Given the material below, output exactly the lines from the line with "[Share via Facebook] (503, 1174)" to the line with "See All (1309, 1348)", both ends included, and no other lines.

++++++

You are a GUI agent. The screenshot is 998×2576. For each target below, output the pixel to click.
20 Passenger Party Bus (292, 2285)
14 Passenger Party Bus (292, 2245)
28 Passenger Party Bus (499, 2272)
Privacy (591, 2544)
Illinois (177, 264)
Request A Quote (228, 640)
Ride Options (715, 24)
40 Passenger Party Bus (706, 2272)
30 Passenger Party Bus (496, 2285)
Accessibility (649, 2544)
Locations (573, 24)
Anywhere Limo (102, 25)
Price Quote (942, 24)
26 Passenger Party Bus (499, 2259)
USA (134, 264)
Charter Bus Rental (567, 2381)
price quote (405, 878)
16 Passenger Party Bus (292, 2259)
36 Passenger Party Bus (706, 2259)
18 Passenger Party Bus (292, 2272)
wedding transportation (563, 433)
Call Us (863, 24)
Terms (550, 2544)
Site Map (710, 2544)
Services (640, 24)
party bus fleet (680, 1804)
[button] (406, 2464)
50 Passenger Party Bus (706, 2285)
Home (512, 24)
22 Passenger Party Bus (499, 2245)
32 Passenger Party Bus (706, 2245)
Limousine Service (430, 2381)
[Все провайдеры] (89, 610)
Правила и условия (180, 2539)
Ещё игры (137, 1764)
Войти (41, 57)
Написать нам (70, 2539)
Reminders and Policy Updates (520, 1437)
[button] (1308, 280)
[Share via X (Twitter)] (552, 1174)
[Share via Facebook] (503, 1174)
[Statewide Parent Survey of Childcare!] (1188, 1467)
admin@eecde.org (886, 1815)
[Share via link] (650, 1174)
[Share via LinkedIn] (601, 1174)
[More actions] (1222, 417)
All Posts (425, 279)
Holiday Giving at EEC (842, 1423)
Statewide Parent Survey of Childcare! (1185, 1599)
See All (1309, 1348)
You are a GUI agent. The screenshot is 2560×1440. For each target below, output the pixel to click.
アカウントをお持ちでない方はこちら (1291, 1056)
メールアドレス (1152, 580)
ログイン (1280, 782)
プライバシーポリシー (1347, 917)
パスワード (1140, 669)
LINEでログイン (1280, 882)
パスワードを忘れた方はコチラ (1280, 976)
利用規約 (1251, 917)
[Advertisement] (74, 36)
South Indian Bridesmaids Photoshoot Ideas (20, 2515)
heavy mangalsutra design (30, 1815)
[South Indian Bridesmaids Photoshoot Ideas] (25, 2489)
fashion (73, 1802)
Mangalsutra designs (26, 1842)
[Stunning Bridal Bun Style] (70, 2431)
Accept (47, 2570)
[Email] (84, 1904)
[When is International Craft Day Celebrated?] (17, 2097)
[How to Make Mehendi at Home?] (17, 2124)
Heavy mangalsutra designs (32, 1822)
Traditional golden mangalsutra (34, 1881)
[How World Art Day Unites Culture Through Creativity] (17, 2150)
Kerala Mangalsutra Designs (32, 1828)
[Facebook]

++++++

→ RESULT BELOW
[Share via Facebook] (503, 1174)
[Statewide Parent Survey of Childcare!] (1188, 1467)
admin@eecde.org (886, 1815)
[Share via link] (650, 1174)
[Share via LinkedIn] (601, 1174)
[More actions] (1222, 417)
All Posts (425, 279)
Holiday Giving at EEC (842, 1423)
Statewide Parent Survey of Childcare! (1185, 1599)
See All (1309, 1348)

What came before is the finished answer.